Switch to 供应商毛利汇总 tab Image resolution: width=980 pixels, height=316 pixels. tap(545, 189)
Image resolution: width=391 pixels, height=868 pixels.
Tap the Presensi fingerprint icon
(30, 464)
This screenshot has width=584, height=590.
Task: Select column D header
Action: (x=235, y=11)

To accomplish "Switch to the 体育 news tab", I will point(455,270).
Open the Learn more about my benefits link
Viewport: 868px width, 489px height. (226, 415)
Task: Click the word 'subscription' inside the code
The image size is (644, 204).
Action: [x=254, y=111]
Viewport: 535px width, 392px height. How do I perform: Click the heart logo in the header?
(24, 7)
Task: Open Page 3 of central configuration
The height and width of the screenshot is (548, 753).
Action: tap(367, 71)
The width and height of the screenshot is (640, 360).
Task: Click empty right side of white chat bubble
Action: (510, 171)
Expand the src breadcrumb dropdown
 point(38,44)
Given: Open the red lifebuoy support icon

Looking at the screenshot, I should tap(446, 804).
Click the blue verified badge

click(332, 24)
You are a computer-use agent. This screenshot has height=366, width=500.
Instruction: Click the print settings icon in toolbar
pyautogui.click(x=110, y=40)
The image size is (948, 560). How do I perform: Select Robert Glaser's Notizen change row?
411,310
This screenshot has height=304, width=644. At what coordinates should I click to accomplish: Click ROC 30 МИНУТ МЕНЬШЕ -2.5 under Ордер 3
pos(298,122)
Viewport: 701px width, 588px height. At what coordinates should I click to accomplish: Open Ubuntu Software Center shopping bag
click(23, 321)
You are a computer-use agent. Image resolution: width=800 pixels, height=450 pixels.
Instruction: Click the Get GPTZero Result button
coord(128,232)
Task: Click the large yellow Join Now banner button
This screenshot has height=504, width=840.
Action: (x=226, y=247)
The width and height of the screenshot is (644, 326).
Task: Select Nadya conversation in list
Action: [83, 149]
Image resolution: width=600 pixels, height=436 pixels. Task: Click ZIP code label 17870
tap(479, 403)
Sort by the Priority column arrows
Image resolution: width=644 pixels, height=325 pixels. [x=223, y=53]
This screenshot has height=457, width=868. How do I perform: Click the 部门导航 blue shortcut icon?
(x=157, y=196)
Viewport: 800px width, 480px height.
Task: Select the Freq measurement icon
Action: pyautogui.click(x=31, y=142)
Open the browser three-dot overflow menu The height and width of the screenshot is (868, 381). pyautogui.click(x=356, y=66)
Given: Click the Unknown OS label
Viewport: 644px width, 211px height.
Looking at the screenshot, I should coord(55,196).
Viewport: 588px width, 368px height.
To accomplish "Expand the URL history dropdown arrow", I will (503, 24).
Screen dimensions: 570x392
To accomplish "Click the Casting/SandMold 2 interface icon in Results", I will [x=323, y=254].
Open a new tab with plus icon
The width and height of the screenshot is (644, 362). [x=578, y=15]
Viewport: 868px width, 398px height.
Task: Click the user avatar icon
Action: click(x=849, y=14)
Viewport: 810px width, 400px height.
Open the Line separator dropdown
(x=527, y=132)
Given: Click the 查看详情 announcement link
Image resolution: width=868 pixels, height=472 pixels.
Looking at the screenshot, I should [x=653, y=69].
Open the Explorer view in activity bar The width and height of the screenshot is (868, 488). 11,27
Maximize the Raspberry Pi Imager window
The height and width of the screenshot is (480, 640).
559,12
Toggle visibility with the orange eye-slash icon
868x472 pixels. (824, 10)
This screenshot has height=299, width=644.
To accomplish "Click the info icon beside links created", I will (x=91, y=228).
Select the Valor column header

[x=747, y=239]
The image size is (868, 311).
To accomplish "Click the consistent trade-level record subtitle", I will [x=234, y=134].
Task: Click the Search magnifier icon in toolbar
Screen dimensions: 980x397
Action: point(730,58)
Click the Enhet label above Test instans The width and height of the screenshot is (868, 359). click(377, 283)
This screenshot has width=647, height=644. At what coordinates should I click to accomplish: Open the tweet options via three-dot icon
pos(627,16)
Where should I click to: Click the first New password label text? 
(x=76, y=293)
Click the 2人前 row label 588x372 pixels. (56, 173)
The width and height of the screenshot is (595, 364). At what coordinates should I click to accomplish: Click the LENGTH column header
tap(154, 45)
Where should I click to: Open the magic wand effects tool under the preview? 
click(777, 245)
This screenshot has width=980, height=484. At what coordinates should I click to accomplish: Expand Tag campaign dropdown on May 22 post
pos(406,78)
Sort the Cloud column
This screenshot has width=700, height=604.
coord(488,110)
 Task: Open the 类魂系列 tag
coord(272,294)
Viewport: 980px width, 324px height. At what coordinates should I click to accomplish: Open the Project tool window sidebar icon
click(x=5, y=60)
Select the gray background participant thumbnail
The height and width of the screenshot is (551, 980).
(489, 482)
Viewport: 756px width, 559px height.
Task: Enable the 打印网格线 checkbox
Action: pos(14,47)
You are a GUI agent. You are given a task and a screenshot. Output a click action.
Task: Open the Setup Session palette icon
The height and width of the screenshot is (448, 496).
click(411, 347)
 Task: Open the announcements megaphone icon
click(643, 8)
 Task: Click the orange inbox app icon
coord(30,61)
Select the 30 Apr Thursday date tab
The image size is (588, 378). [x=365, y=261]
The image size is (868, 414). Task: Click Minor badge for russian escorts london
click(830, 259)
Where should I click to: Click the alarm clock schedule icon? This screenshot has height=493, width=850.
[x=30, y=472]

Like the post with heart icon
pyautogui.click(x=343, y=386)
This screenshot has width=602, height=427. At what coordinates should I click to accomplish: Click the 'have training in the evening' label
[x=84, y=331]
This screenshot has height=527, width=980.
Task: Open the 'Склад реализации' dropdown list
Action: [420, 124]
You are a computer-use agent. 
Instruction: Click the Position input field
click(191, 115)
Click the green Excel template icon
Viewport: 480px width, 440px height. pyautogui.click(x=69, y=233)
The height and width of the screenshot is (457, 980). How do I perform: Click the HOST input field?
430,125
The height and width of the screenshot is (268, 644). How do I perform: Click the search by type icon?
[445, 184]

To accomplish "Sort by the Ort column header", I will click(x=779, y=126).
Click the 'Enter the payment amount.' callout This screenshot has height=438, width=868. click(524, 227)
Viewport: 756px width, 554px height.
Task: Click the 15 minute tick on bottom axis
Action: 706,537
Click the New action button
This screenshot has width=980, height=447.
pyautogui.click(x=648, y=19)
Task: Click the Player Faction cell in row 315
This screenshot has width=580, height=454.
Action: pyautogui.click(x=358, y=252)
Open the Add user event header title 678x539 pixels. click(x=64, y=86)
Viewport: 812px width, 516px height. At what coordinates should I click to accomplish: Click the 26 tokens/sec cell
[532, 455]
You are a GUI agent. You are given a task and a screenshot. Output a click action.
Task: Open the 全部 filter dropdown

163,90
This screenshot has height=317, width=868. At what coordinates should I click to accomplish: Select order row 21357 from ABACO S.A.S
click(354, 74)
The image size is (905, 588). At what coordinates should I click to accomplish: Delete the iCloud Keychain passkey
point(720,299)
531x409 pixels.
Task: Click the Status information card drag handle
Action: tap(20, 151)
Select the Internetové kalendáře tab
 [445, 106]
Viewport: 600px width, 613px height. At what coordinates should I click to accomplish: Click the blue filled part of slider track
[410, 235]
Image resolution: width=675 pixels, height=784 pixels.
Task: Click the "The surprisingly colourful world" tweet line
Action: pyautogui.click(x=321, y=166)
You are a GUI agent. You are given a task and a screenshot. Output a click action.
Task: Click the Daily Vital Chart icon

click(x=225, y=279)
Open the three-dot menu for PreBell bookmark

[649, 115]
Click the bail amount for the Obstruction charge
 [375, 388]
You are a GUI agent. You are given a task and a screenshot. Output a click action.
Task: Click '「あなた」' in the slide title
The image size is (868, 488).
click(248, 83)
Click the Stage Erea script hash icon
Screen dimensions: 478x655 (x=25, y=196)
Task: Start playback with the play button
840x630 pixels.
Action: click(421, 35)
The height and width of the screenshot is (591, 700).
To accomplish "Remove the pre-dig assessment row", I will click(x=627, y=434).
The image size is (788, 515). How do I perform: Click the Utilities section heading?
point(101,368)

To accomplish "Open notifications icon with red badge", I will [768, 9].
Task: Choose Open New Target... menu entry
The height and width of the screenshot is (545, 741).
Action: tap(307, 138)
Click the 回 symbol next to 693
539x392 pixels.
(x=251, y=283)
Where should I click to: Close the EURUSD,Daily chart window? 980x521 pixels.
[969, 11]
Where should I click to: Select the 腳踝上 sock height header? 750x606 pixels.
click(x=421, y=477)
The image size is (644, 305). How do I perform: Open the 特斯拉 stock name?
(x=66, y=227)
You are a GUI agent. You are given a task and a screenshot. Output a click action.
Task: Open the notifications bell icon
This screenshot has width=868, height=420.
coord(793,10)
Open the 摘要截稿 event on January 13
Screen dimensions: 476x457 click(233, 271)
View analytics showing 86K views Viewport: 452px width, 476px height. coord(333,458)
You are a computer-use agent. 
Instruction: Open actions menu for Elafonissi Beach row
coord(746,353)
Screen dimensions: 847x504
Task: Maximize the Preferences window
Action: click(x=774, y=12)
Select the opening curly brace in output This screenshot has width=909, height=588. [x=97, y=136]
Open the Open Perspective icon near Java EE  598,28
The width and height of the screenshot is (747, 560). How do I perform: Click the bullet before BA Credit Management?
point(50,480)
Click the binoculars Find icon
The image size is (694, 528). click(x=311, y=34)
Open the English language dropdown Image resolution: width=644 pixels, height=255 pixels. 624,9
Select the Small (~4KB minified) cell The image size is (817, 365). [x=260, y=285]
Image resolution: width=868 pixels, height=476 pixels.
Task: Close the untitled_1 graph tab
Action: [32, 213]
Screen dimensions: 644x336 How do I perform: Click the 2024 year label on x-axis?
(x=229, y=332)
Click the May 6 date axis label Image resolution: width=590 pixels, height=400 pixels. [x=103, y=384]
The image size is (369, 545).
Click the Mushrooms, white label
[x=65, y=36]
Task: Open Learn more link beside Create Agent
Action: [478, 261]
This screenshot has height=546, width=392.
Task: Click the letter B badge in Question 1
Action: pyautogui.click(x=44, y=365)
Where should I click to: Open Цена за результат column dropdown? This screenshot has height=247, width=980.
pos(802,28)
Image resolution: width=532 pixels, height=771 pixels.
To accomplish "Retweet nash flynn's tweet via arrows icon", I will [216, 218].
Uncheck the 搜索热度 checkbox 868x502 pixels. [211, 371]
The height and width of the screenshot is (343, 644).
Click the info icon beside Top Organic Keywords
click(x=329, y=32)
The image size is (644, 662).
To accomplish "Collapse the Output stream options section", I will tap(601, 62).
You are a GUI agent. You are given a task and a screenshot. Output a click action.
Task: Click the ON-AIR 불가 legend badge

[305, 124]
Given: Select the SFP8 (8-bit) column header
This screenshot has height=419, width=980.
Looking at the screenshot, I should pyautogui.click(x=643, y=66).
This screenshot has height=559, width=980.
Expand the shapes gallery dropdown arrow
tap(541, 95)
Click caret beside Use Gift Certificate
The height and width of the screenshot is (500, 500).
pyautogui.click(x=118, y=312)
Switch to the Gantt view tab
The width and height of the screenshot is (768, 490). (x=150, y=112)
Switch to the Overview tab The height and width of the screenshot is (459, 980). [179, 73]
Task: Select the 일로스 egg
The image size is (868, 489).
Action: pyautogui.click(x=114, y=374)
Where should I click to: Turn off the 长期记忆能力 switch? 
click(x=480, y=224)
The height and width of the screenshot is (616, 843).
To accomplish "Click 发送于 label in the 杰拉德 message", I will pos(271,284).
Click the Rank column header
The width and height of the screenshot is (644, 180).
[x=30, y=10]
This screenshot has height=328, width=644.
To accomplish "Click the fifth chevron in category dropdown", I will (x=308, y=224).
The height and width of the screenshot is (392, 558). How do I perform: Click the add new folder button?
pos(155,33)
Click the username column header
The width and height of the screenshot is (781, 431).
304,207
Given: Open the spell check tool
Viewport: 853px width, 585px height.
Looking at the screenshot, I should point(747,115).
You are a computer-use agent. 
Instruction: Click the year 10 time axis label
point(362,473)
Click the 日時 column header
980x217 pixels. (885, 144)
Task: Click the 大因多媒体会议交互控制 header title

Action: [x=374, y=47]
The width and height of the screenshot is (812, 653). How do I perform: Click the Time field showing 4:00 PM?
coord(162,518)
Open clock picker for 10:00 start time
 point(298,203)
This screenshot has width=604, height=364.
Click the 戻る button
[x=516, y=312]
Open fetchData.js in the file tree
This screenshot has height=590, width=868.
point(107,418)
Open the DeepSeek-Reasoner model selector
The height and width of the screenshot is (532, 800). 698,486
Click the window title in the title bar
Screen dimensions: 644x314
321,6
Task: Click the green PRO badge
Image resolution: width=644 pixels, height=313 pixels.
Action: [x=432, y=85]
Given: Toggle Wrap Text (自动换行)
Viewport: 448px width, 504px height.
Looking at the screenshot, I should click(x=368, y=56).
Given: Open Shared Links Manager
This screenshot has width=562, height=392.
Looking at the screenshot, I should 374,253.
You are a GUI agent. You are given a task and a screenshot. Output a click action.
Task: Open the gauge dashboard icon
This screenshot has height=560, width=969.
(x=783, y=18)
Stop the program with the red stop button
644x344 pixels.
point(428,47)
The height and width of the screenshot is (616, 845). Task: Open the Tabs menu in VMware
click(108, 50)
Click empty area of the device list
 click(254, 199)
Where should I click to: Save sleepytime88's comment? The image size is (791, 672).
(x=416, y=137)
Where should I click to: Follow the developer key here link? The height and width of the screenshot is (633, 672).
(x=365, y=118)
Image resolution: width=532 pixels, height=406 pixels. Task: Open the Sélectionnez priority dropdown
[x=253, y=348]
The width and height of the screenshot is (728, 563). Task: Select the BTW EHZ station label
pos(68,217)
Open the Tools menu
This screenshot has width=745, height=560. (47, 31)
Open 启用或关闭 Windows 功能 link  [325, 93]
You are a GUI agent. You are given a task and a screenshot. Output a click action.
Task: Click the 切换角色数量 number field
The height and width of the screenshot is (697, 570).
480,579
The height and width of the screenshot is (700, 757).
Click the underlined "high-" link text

::::::::::

If a line in the data contains the string "notifications", copy it.

To accomplish "Open notifications icon with red badge", I will [768, 9].
Task: Open the notifications bell icon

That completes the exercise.